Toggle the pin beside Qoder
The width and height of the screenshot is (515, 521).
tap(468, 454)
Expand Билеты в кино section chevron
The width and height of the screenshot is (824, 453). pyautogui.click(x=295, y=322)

==

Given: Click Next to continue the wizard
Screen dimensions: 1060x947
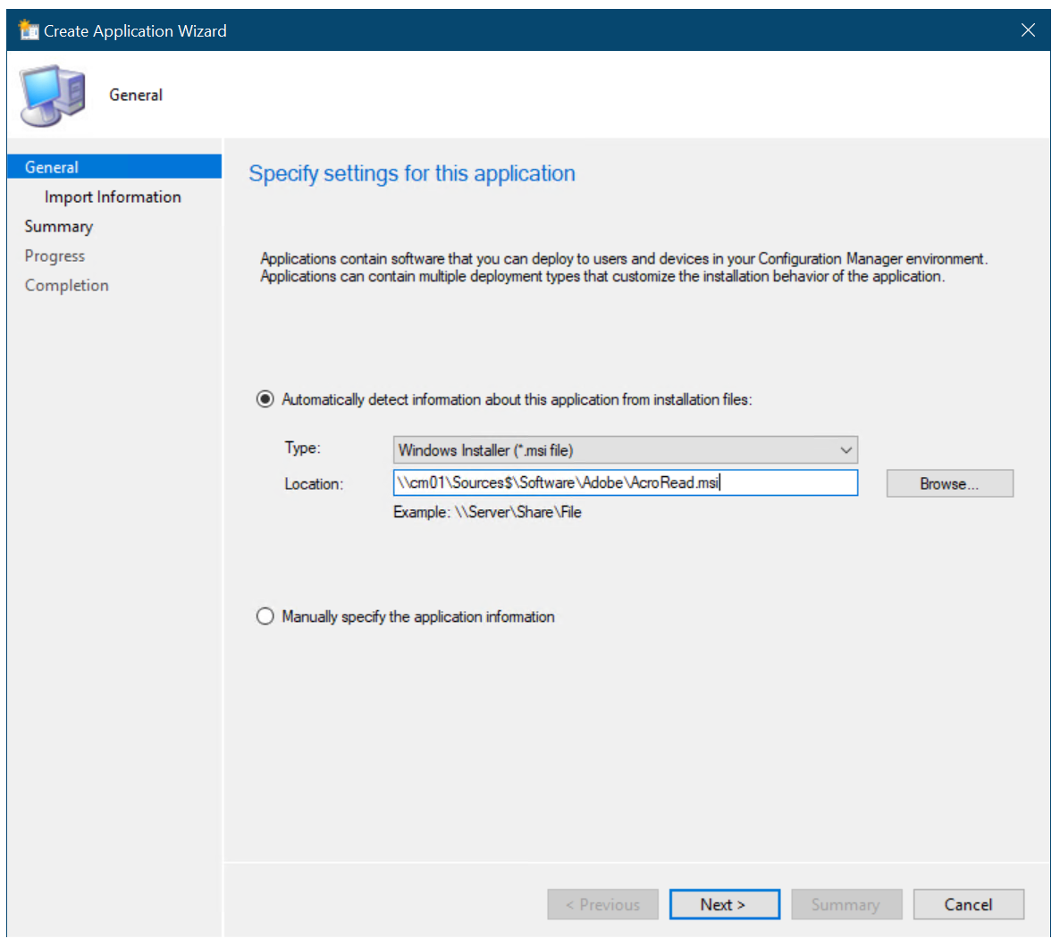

◆ Task instructions:
Reproduce the lines starting with the line that contains "Toggle the pin beside Qoder" and going on through the line that contains "The width and height of the screenshot is (824, 453).".

◆ Exercise answer:
Toggle the pin beside Qoder
The width and height of the screenshot is (515, 521).
tap(468, 454)
Expand Билеты в кино section chevron
The width and height of the screenshot is (824, 453). pyautogui.click(x=295, y=322)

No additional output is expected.